The Basics of the Head and Shoulders Pattern
In terms of technical analysis, the head and shoulders pattern is a predicting chart formation that usually indicates a reversal in the trend where the market makes a shift from bullish to bearish, or vice-versa. This pattern has long been hailed as a reliable pattern that predicts trend reversal. Before we continue, it’s important to keep in mind that the head and shoulders pattern is almost never perfect, meaning, there will likely be small price fluctuations in between the shoulders and the head, and the pattern formation is rarely perfectly shaped in its appearance.
This picture is a clear representation of the three parts of this pattern–two shoulder areas and a head area that the price moves through in creating the pattern signaling a market reversal. The first “shoulder” forms after a significant bullish period in the market when the price rises and then declines into a trough. The “head” is then formed when the price increases again, creating a high peak above the level of the first shoulder formation. From this point, the price falls and creates the second shoulder, which is usually similar in appearance to the first shoulder. Importantly, the initial decline does not carry significantly below the level of the first shoulder before there is usually either a slight retracement upward or a flattening out of price movement.

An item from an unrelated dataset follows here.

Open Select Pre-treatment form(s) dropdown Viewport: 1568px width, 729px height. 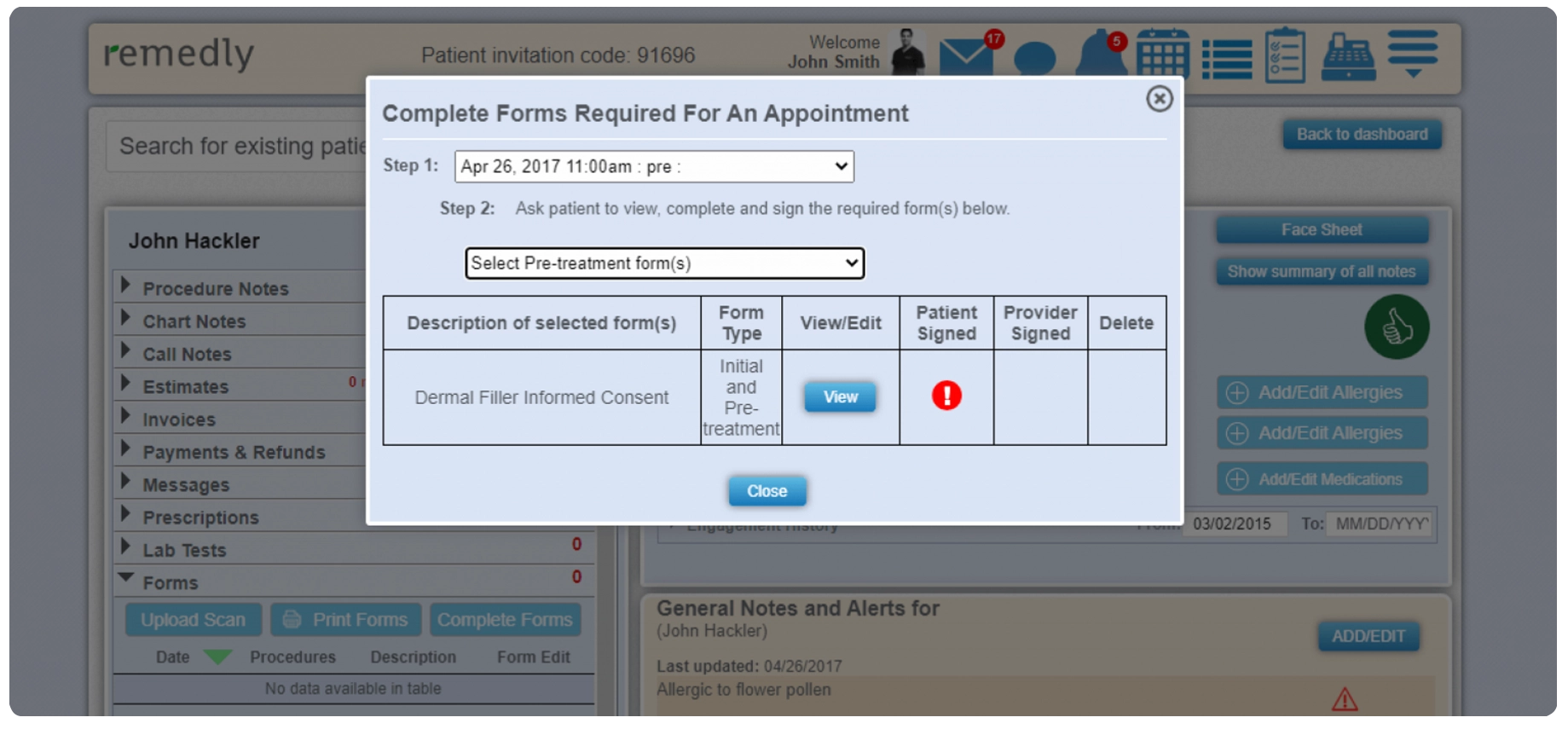coord(664,263)

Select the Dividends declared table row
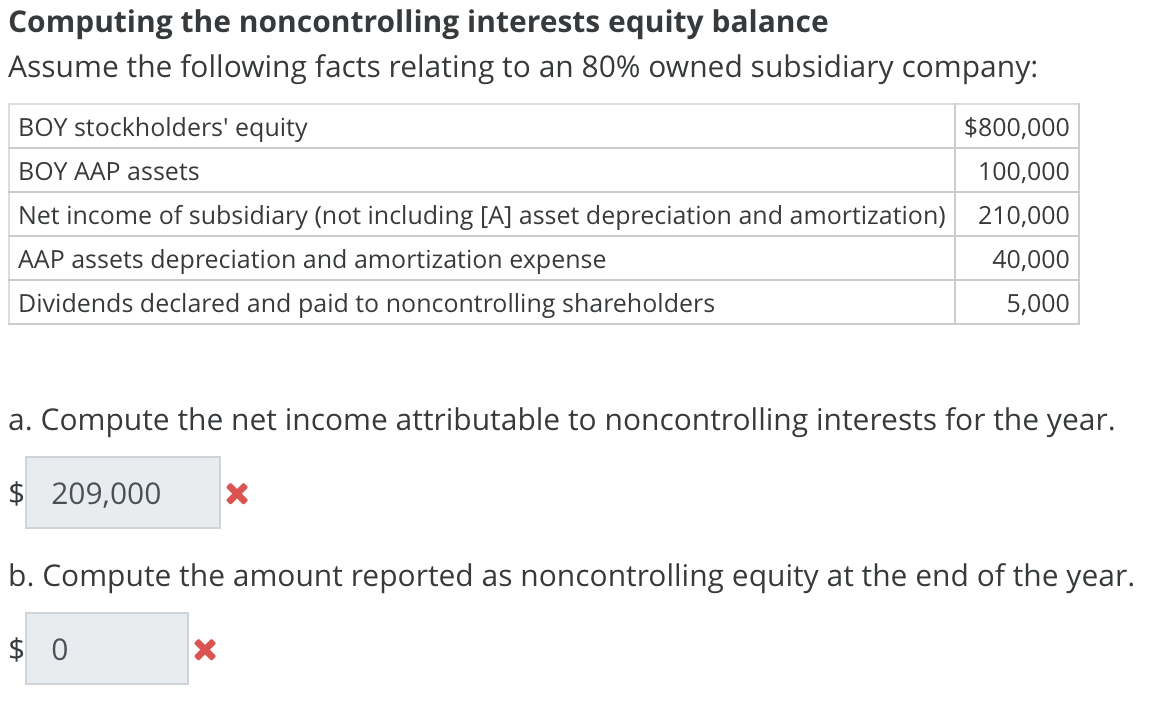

The Head and Shoulders Inverse Pattern
Head and shoulders patterns can also form in the opposite direction, signaling a market reversal and trend change from bearish to bullish. This is commonly known as an inverse head and shoulders pattern and, simply put, it is essentially the exact opposite of the pattern we just described – or in other words, an upside-down head and shoulders pattern. The inverse pattern is, therefore, a signal that the market is transitioning from a downward trend into an upward trend.
Interpreting the Pattern
The head and shoulders pattern is favored among traders because of its unique ability to help them determine price target estimates once the pattern has completed itself and the neckline has finally been crossed. It also makes it easy for traders to place stop-loss orders. In the case of a peaking head and shoulders pattern, stops are typically placed above the top-of-the-head high price. With an inverse head and shoulders pattern, stops are usually placed below the low price formed by the head pattern.
Using the Pattern to Trade
Before making any trades, it’s important to let a head and shoulders pattern complete itself. If the pattern seems to be forming, or is in the middle of forming, you shouldn’t assume that it will fully develop and make trades based on what you believe is going to happen. The market can be fickle and changes at the drop of a hat, so remember to watch trends as they develop and be patient. Try to avoid getting caught over-anticipating.